2. Context and Object Attention Mechanisms:
- Context Attention: This mechanism uses multi-head attention to focus on the most relevant parts of the visual context in each video frame, ensuring that the model prioritizes critical environmental features that could indicate a potential accident.
- Object Attention: Similarly, this component dynamically allocates attention across different objects in the scene, ensuring that the model accurately tracks and assesses the risk posed by each object, particularly those that are most likely to be involved in a collision.
3. 3D Collision Module: This module calculates the real-world distances between objects based on their 3D coordinates, which are derived from the depth-enhanced modeling. It then constructs a graph representing the spatial relationships between these objects, allowing the model to better understand potential collision scenarios. By focusing on the actual 3D spatial dynamics, the 3D Collision Module provides a more reliable basis for predicting accidents compared to traditional methods that rely on 2D pixel measurements. Combined with a multi-task learning strategy, BA-LEA ensures that the model learns to prioritize accident prediction while maintaining stability and generalizability across various driving scenarios.
4. Monocular Depth-Enhanced 3D Modeling: This novel loss function is designed to address the data imbalance issue common in accident prediction tasks, where non-accident scenarios dominate the data. BA-LEA shifts the model's focus toward critical pre-accident moments, improving its ability to predict accidents early and accurately.
Experiment Result
Our experiments on the DAD, CCD, and A3D datasets demonstrate the exceptional performance of our model on all three datasets. These evaluation results indicate an inverse relationship between AP and mTTA, suggesting that a higher AP typically results in a shorter mTTA. The presented results demonstrate a balance between the two metrics, indicating that our model achieved the highest AP values across the datasets, outperforming the second-best by 2.6% on the DAD dataset. AccNet also surpasses every other model in terms of mTTA. Notably, UString is significantly outperformed by our model in AP by 7.1% on DAD and 1.9% on A3D, demonstrating superior overall performance. To demonstrate the superiority of our model, we compared the best AP among the models. Since there were only small differences between the models on the CCD and A3D datasets, we primarily focused on the DAD dataset.
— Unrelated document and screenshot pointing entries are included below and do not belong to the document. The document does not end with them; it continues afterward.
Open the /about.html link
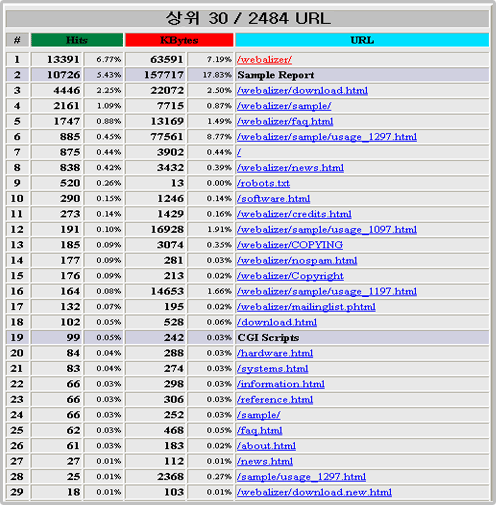Screen dimensions: 496x505 coord(266,446)
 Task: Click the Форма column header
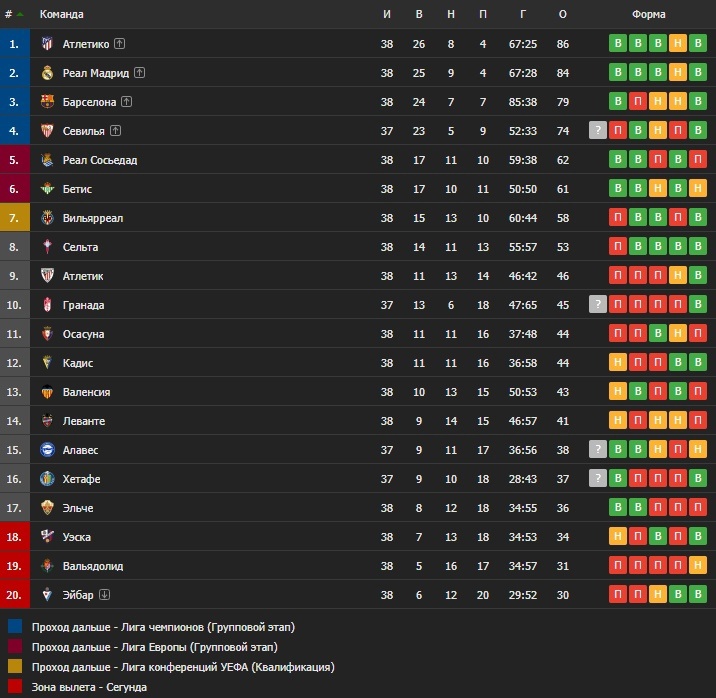(648, 14)
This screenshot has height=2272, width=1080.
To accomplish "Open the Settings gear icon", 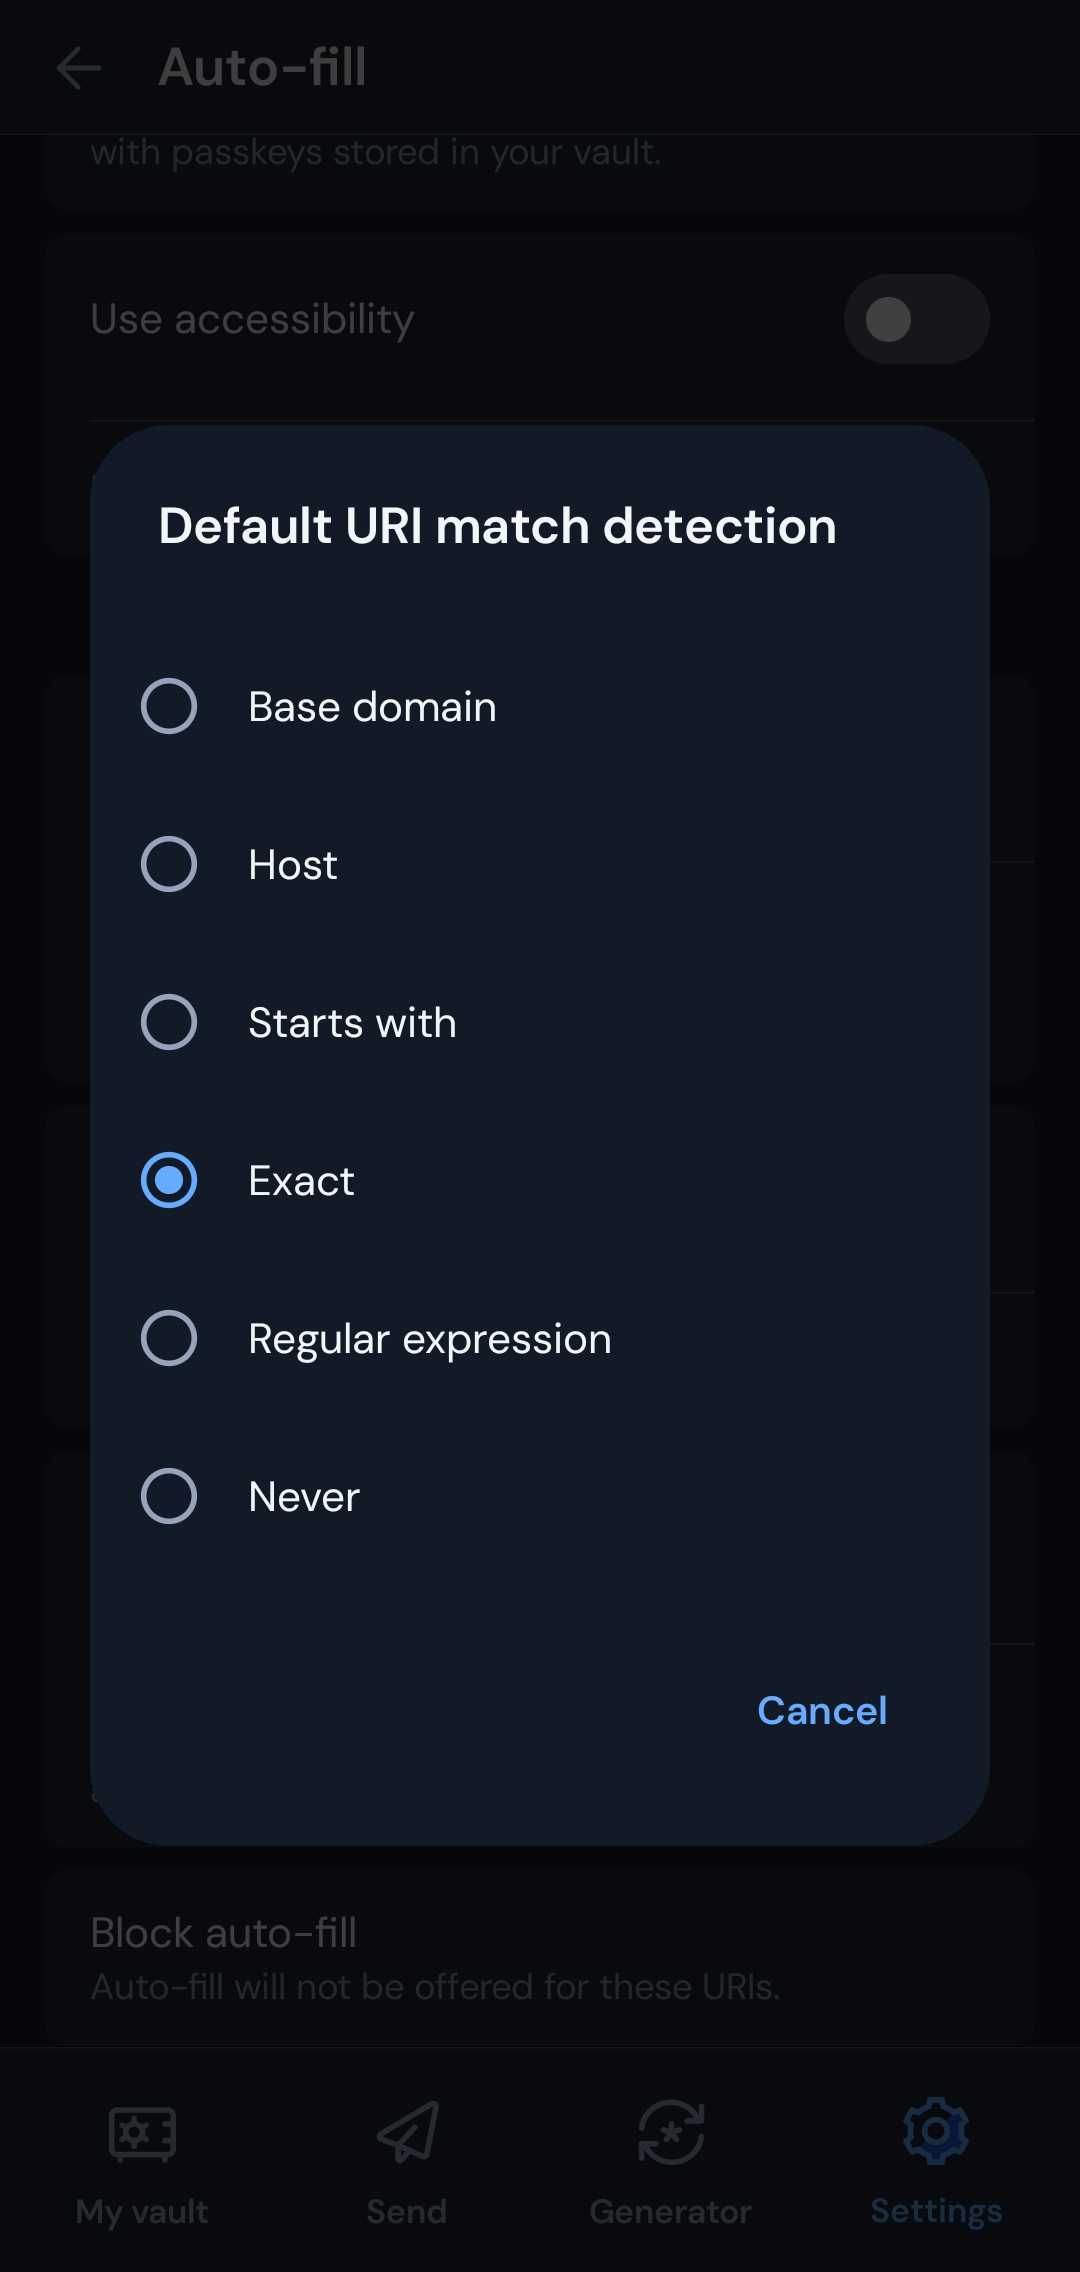I will [x=936, y=2132].
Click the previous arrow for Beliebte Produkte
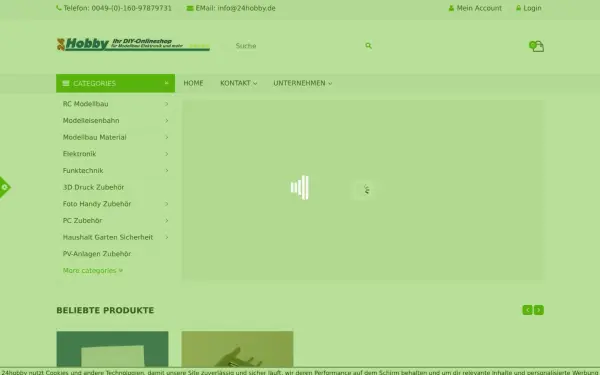The height and width of the screenshot is (375, 600). coord(527,310)
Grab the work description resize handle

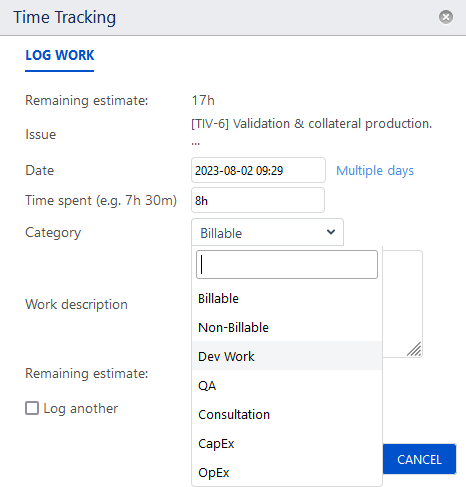coord(414,349)
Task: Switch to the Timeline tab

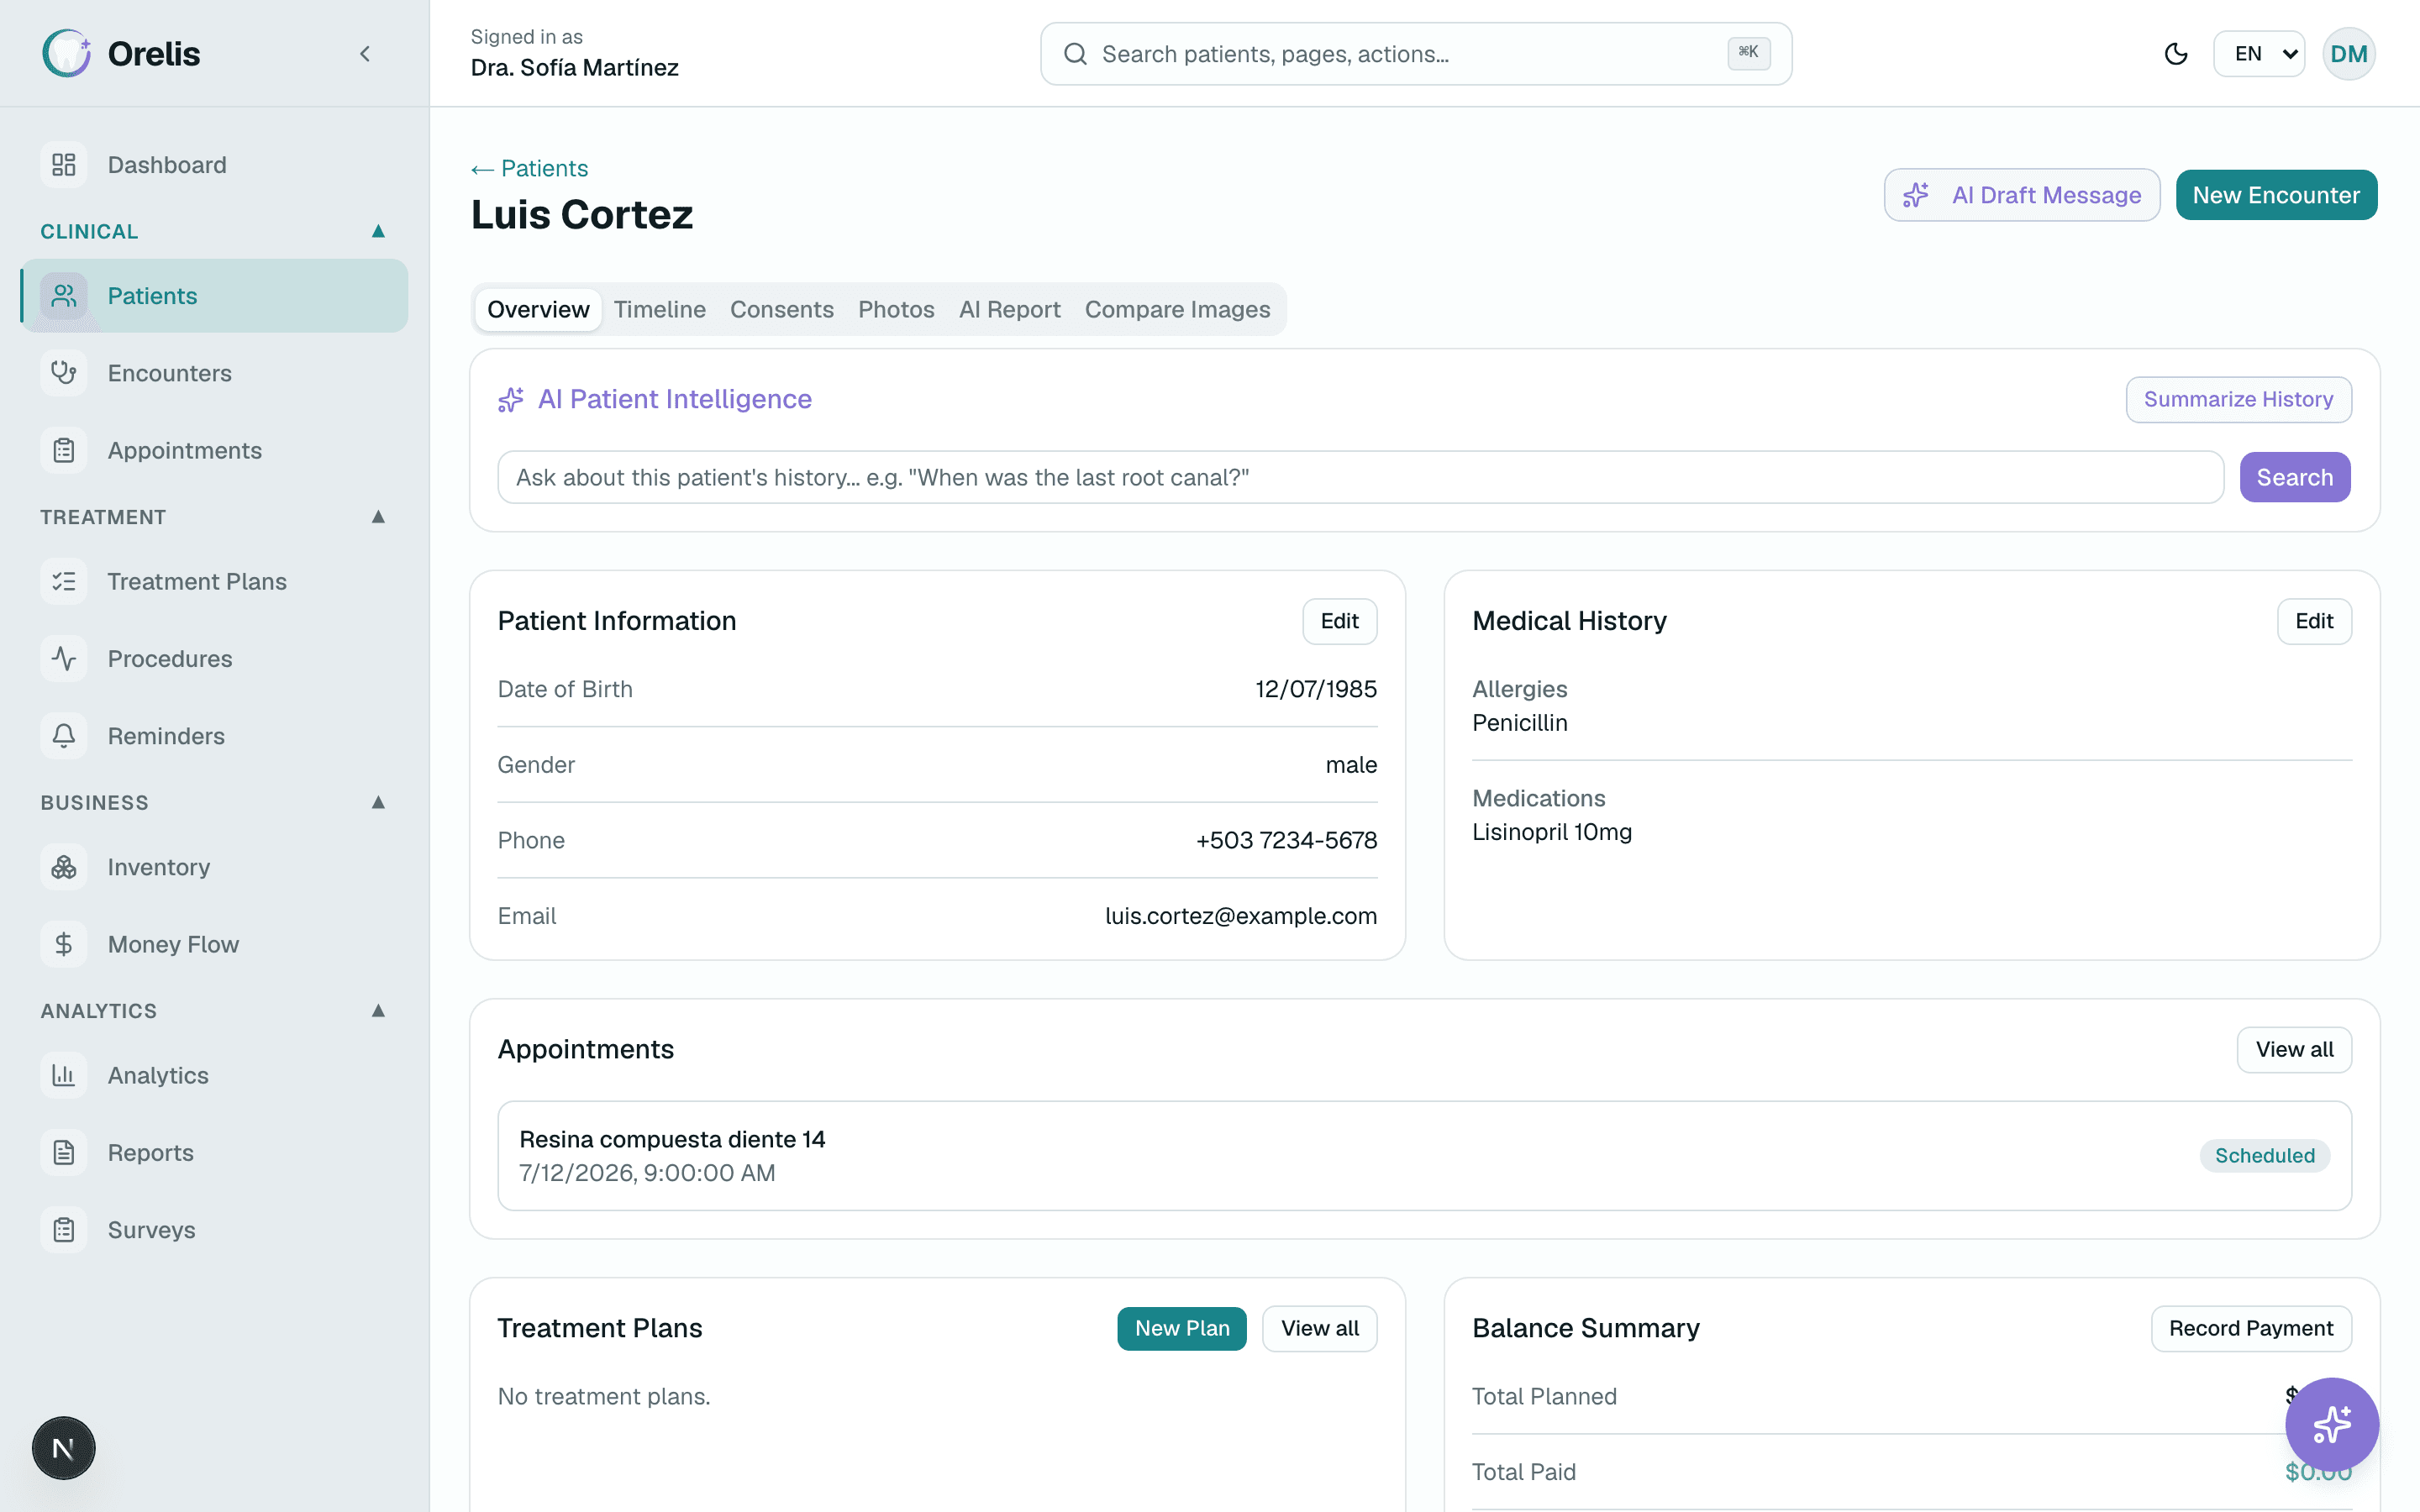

AccNet achieved the highest AP value, along with the corresponding highest mTTA. Moreover, our model achieved the highest AUC, indicating that it not only effectively distinguishes accident videos but also ensures the highest accuracy. However, it is important to note that our TTA@80 and TTA@50 performance are slightly lower than that of DSTA, indicating that our model takes a more cautious approach in identifying the majority of positive samples. Notably, as comparing the best mTTA without considering AP does not provide meaningful insights, such a comparison is not included in our analysis.